_WORKING DATA_:
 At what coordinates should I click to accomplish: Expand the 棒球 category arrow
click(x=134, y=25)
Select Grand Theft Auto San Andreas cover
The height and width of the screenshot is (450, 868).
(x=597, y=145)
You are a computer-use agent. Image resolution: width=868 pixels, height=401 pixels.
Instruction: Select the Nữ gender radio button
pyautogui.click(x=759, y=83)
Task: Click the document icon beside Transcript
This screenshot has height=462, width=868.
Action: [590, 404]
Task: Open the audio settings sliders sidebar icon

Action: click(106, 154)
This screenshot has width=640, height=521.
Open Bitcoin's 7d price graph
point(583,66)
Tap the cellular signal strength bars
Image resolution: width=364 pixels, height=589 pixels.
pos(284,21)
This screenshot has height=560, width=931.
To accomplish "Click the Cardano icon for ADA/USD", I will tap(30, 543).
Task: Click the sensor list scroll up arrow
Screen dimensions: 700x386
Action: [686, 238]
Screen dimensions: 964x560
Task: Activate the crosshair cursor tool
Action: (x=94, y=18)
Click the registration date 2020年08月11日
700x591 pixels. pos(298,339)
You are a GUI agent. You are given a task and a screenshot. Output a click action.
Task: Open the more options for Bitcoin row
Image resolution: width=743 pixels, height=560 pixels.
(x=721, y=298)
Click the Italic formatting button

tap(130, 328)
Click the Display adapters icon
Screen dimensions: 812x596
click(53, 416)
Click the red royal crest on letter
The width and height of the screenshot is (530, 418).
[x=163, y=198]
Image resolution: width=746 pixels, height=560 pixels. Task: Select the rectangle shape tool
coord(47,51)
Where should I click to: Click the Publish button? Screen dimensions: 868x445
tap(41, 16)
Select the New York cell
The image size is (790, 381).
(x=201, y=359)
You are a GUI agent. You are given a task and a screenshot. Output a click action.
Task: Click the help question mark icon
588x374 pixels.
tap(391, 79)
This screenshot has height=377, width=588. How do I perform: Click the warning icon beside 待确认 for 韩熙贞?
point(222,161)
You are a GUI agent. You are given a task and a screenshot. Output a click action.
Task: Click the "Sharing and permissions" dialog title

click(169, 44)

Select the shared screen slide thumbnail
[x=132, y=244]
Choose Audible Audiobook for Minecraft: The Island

_ASSIGNMENT_:
Whole listing, every line: reproduce it exactly.

_EXERCISE OUTPUT_:
 At what coordinates should I click to accomplish: Expand the 棒球 category arrow
click(x=134, y=25)
Select Grand Theft Auto San Andreas cover
The height and width of the screenshot is (450, 868).
(x=597, y=145)
You are a computer-use agent. Image resolution: width=868 pixels, height=401 pixels.
Instruction: Select the Nữ gender radio button
pyautogui.click(x=759, y=83)
Task: Click the document icon beside Transcript
This screenshot has height=462, width=868.
Action: [590, 404]
Task: Open the audio settings sliders sidebar icon

Action: click(106, 154)
This screenshot has width=640, height=521.
Open Bitcoin's 7d price graph
point(583,66)
Tap the cellular signal strength bars
Image resolution: width=364 pixels, height=589 pixels.
pos(284,21)
This screenshot has height=560, width=931.
To accomplish "Click the Cardano icon for ADA/USD", I will tap(30, 543).
Task: Click the sensor list scroll up arrow
Screen dimensions: 700x386
Action: [686, 238]
Screen dimensions: 964x560
Task: Activate the crosshair cursor tool
Action: (x=94, y=18)
Click the registration date 2020年08月11日
700x591 pixels. pos(298,339)
You are a GUI agent. You are given a task and a screenshot. Output a click action.
Task: Open the more options for Bitcoin row
Image resolution: width=743 pixels, height=560 pixels.
(x=721, y=298)
Click the Italic formatting button

tap(130, 328)
Click the Display adapters icon
Screen dimensions: 812x596
click(53, 416)
Click the red royal crest on letter
The width and height of the screenshot is (530, 418).
[x=163, y=198]
Image resolution: width=746 pixels, height=560 pixels. Task: Select the rectangle shape tool
coord(47,51)
Where should I click to: Click the Publish button? Screen dimensions: 868x445
tap(41, 16)
Select the New York cell
The image size is (790, 381).
(x=201, y=359)
You are a GUI agent. You are given a task and a screenshot. Output a click action.
Task: Click the help question mark icon
588x374 pixels.
tap(391, 79)
This screenshot has height=377, width=588. How do I perform: Click the warning icon beside 待确认 for 韩熙贞?
point(222,161)
You are a GUI agent. You are given a task and a screenshot. Output a click action.
Task: Click the "Sharing and permissions" dialog title

click(169, 44)

Select the shared screen slide thumbnail
[x=132, y=244]
Choose Audible Audiobook for Minecraft: The Island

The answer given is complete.